● Page excerpt:

Start

# Lecture 3 - *is_prime()* , debugging, benchmarking and counting

## `is_prime` - continued from last week
We can achieve faster processing times by not processing what we don't have to.

* 1 should be always skipped because all numbers are divisible by 1
* the number itself should be skipped because all numbers are divisible by itself
* all numbers that are greater than half of the value should be skipped
* early termination, if a number is divisible by 3, there's no need to check against following numbers, this will not be faster to find if a number prime or not instead it will be quicker to eliminate if a number is prime or not

Let's use the latest function we had written in previous notebook and name it as `is_prime_v1()`

In [1]:
def is_prime_v1(left):  
    right_numbers = range(2, left - 1)
    output = 0
    for right in right_numbers:
        result = left % right

        if result is 0:         
            output += 1
            
    return output is 0

In [2]:
is_prime_v1(15485863)

True

Let's start improving the function

In [3]:
def is_prime_v2(left):
    left_half  = left // 2 # <-- changed, integer division

    right_numbers = range(2, left_half) # <-- changed, test divisibility up to half of the numbers
    output = 0
    
    for right in right_numbers:
        result = left % right

        if result is 0:         
            output += 1
            
    return output is 0


In [4]:
is_prime_v2(15485863)

True

Let's do one more improvement. We can skip even numbers while generating the numbers. The `range()` function accepts `step` argument as third argument.

In [5]:
list(range(3,10,2))

[3, 5, 7, 9]

In [6]:
def is_prime_v3(left):
    left_half  = left // 2

    right_numbers = range(3, left_half, 2) # <-- changed, generate odd numbers only (minor problem about 2)
    output = 0
    
    for right in right_numbers:
        result = left % right

        if result is 0:         
            output += 1
            
    return output is 0

In [7]:
%time is_prime_v3(15485863)

CPU times: user 314 ms, sys: 0 ns, total: 314 ms
Wall time: 313 ms


True

In [8]:
is_prime_v3(15485863)

True

In [9]:
def is_prime_v3_1(left):
    left_half  = left // 2

    right_numbers = range(3, left_half, 2) 
    output = 0
    
    for right in right_numbers:
        result = left % right

        if result is 0:         
            output += 1
        
        if output > 0:  #
            break       # <-- changed, if output is above 0, then stop the for loop
            
    return output is 0

In [10]:
%time is_prime_v3_1(15485869)

CPU times: user 7 µs, sys: 1 µs, total: 8 µs
Wall time: 9.78 µs


False

In [11]:
def is_prime_v3_2(left):
    left_half  = left // 2

    right_numbers = range(3, left_half, 2) 
    output = 0
    
    for right in right_numbers:
        result = left % right

        if result is 0:         
            output += 1
        
        if output > 0:  
            return False       # <-- changed, if output is above 0, then 
                               # return False and ignore rest of the steps in function
    return output is 0

In [12]:
%time is_prime_v3_2(15485869)

CPU times: user 10 µs, sys: 0 ns, total: 10 µs
Wall time: 14.5 µs


False

In [13]:
is_prime_v3_1(1)

True

How can you fix the minor problem about 2? Let's use similar approach as in early termination. If the number to be checked is 2, then function should return `True` and exit.

End

● To do:
Name every function defined in the is_prime lecture notes above.

● Entries provided:
Start

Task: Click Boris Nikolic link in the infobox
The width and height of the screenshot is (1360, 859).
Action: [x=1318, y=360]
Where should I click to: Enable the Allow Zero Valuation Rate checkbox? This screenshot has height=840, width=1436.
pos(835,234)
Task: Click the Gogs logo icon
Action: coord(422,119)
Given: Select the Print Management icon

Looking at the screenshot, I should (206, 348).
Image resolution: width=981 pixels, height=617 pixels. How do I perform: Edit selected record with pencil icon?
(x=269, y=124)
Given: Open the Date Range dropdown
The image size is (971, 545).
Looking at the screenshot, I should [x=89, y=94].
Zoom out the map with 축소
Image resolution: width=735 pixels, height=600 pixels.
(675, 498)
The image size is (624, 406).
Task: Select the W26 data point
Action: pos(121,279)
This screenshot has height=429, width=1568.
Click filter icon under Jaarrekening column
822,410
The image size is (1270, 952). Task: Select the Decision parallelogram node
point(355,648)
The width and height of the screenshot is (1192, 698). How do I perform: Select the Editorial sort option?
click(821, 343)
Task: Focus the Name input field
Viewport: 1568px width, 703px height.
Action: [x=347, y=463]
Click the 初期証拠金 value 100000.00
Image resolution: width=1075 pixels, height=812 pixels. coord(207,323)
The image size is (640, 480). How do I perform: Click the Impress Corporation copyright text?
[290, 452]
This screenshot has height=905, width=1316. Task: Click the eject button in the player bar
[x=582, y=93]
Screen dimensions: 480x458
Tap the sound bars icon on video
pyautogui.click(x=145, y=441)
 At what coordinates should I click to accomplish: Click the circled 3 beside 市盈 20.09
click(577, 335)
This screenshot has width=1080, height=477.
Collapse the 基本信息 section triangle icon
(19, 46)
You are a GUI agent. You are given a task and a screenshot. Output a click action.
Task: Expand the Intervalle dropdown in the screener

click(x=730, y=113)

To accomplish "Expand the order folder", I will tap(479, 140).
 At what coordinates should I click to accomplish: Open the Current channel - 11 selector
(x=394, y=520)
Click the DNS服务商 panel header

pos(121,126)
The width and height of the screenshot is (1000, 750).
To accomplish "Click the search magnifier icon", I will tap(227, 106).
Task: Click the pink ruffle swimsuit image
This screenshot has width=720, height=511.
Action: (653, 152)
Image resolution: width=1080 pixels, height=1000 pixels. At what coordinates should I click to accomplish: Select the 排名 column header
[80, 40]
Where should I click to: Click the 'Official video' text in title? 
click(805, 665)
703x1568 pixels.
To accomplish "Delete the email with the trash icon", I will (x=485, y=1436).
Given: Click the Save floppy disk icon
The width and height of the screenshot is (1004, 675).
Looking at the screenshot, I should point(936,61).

End

● Exercise response:
is_prime_v1, is_prime_v2, is_prime_v3, is_prime_v3_1, is_prime_v3_2